Scandaleux! Maya l'abeille vend des cigarettes aux enfants, alerte Greenpeace

Tu ne laisserais pas ton enfant fumer des clopes avant sa majorité? C'est trop mauvais pour la santé. Mais tu le laisserais bouffer des charcuteries pour enfants toutes aussi nocives? Voilà le message de la nouvelle campagne de Greenpeace contre les charcuteries pour enfants.

Non, Maya l'abeille ne vend pas réellement des cigarettes à nos petits chérubins. Mais elle vend des viandes transformées dont la consommation excessive est dangereuse pour la santé. Et pour Greenpeace, c'est tout comme.

Ce mercredi, l'organisation éco-activiste lance une campagne choc: ces charcuteries sont comparées à des clopes. Vendues par Maya l'abeille, l'une des plus grosses influenceuses des moins de 5 ans, ces charcuteries cachent en réalité sous leur emballage mignon des produits nocifs, limite toxiques. Étiquette souvent trompeuse, haute teneur en sel et en sucre, présence de mauvaises graisses voire de nitrites... Greenpeace avait d'ailleurs déjà récemment alerté des dangers de la consommation excessive de ces aliments destinés aux enfants.

Cette fois, Greenpeace a décidé de présenter Maya en dealeuse de clopes

 

Interpellez Studio 100

"Studio 100 (détenteurs des droits sur Maya) exploite Maya l’abeille pour promouvoir des crasses auprès des enfants", écrit Greepeace. "Il est grand temps d’agir ! Signez notre appel à Studio 100: demandez-lui de remplacer les charcuteries malsaines par des alternatives saines, à base d’ingrédients d’origine végétale ou de viande issue de l’agriculture locale et écologique. Ensemble, nous parviendrons à le faire bouger." Voilà le message de Greenpeace.

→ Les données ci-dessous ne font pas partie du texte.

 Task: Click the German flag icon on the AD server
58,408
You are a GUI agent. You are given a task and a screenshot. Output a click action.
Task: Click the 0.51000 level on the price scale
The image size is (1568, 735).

"Il ressort de notre étude que la charcuterie arborant les figures populaires de Studio 100, comme Maya, Samson, Plop et K3, contient trop de sel, d’acides gras saturés, de nitrites, de phosphore, de sucres et d’additifs", ajoute l'organisation. Et pour que les enfants ne soient plus tentés, Greenpeace demande à ce que les produits soient carrément retirés des supermarchés.